Nusra karargâhına dönen Hatay da halk tedirgin ve kaygılı olarak tetikte oldu. Bu katillerin Türkiye’de ki uzantıları ile birlikte kendilerine bir fırsat bulup saldıracağı ihtimalini hep canlı tuttu. Gençler katillerin ellerini kollarını sallayarak kentin sokaklarında, övünerek dolaşmaları, kendi devletlerinin bu katillere sahip çıkmasını hiçbir zaman kabullenmediler. Savaşa karşı çıkıp barış istediler. Zulüm ve katliam durdurulsun istediler. Hemen yanı başlarında akrabaları vahşice katledilirken, kendi ülkelerinin suç ortağı olmasına karşı çıktılar.

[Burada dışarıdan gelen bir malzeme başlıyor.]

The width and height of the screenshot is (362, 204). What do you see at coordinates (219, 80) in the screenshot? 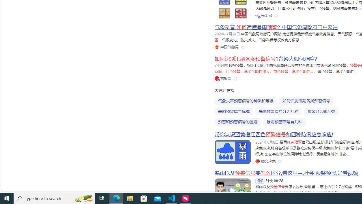
I see `'Class: vip-icon_kNmNt'` at bounding box center [219, 80].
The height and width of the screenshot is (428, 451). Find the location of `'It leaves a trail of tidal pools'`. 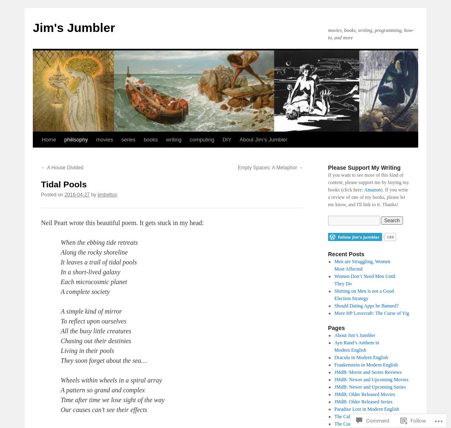

'It leaves a trail of tidal pools' is located at coordinates (98, 262).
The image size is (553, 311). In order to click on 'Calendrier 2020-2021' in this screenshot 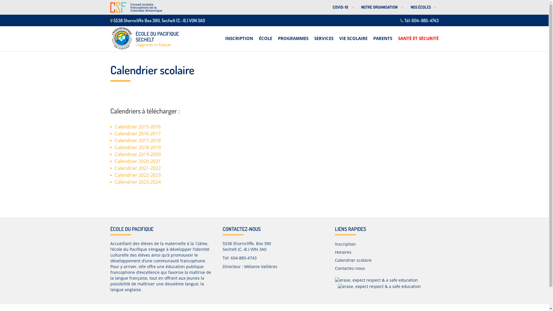, I will do `click(115, 161)`.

Demokratik tepkilerini, sokakta protesto gösterileriyle göstermek dışında, asla şiddete yönelmediler. Tek bir kurşun sıkmadılar. Molotof kokteyli gibi yakıcı şeyler kullanmadılar. Bomba atmadılar. Sadece polis müdahale ettiğinde, barikat kurup, taş attılar. Kentlerini, mahallerini, onurlarını ve değerlerini korudular.
Hayır dediler.
HAYIR.
AKP’nin lügatinde hayır yoktu, biat vardı.
Biat istedi.
Etmediler…
Tek tek düştüler.
Toprağa değil yangın yeri yüreklere düştüler, can oldular…
Yarım kalan türkülerini halka bırakarak sonsuzluğa gittiler.